[Data for analysis]
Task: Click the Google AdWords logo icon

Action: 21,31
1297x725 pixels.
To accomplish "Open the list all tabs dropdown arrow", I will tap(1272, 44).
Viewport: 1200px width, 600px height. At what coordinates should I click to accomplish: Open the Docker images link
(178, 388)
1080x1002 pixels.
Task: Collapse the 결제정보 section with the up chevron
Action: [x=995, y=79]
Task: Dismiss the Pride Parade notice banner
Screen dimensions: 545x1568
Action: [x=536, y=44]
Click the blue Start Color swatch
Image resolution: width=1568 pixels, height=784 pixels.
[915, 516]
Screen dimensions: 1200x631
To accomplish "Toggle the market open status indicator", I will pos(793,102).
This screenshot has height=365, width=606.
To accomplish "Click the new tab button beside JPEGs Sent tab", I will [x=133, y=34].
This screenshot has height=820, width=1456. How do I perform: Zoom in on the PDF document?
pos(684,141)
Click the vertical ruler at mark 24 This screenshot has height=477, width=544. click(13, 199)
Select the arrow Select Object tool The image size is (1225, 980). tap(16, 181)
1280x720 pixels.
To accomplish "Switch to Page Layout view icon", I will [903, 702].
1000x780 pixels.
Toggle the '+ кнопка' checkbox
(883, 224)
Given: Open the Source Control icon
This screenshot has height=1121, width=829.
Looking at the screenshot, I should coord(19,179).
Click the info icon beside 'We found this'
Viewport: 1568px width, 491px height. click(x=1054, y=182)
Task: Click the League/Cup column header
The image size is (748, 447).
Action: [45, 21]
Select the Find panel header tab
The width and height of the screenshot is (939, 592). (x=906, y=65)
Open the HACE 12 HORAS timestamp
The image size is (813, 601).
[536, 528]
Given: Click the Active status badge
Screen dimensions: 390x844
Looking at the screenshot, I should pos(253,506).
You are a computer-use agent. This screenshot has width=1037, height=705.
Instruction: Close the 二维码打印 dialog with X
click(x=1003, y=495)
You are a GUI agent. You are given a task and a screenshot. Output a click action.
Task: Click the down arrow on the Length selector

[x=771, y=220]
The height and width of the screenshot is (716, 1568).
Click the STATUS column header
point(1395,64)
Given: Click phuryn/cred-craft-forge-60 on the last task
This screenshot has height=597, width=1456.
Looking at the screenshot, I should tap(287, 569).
[/Data for analysis]
Exercise goal:
Return all lines from the data above with "agent" in them.

Task solution:
You are a computer-use agent. This screenshot has width=1037, height=705.
You are a GUI agent. You are given a task and a screenshot. Output a click action.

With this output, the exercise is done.